There are two forms of non-dun color, non-dun1 and non-dun2, caused by different mutations. Non-dun1 horses have some primitive markings, while non-dun2 horses do not.

Prior to domestication of the horse, dun, non-dun1, and the leopard complex are thought to have been the wild type modifiers of the base colors bay and black for wild horses. It is thought that the non-dun2 genetic mutation (as well as the development of chestnut base color) occurred after domestication. Ancient DNA from a horse that lived about 43,000 years ago, long before horses were domesticated, carried both dun and non-dun1 genes.

The non-dun mutations appear to "disrupt the function of a transcriptional enhancer regulating TBX3 expression in a specific subset of hair bulb keratinocytes during hair growth." The region deleted in non-dun2 is predicted to include binding sites for the transcription factors ALX4 and MSX2, which are both known to be involved in hair follicle development. TBX3 was significantly downregulated in non-dun horses compared to dun horses, while the neighboring gene, TBX5, was expressed in about the same amount. In dun horses, the pattern of TBX3 expression mirrored the pattern of pigment deposition in the hair, that is, TBX3 was found wherever the pigment was not. TBX3 was not found in the hair cortex keratinocytes from non-dun horses nor in those from the dorsal stripe of dun horses. However, all of the horses had a thin outer layer of the hair where TBX3 was expressed. Two markers of mature melanocytes, KIT and MITF, were found only in the pigmented areas of the hair. This indicates that the hair follicles of dun and non-dun horses have different distributions of pigment-producing cells. KITLG encodes KIT ligand, a molecule required for melanocyte migration and survival in the skin and hair follicle. Keratinocytes expressing KITLG were found all the way around the hair in non-dun horses, but only on the pigmented side in dun horses. The region where KITLG was not expressed was similar to, but not exactly the same as, the region where TBX3 was expressed. TBX3 is not thought to directly affect KITLG expression.
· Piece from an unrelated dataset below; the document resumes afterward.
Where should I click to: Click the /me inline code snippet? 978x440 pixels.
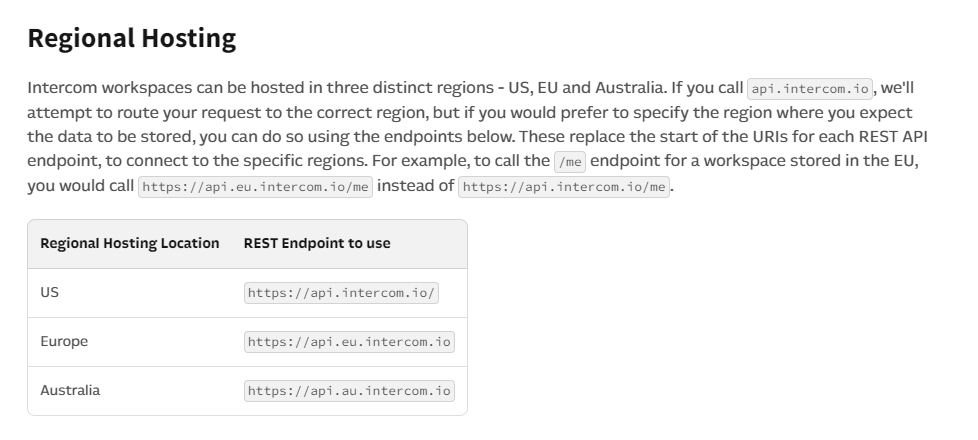(x=570, y=162)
Both non-dun1 and non-dun2 are found in a region of equine chromosome 8 whose only gene is TBX3. Non-dun1 has a guanine where dun has an adenine at chromosome 8 base pair 18,226,905, which appears to be sufficient to cause non-dun1 coloration. In addition, non-dun1 has another single nucleotide polymorphism compared to the version of dun that is most common in domestic horses, where a guanine in dun is replaced with thymine in non-dun1 at chr. 8: 18,227,267. However, that SNP was also found in some dun Estonian native horses, so is not necessary for dun. Non-dun2 has a 1,609 bp deletion and another very near 8 bp deletion. Comparison with TBX3 in other species showed that the non-dun2 deletion is a more derived allele. Nucleotide diversity across the flanking regions of chromosome 8 for the various alleles indicates that the non-dun2 mutation most likely occurred on a chromosome that already had non-dun1.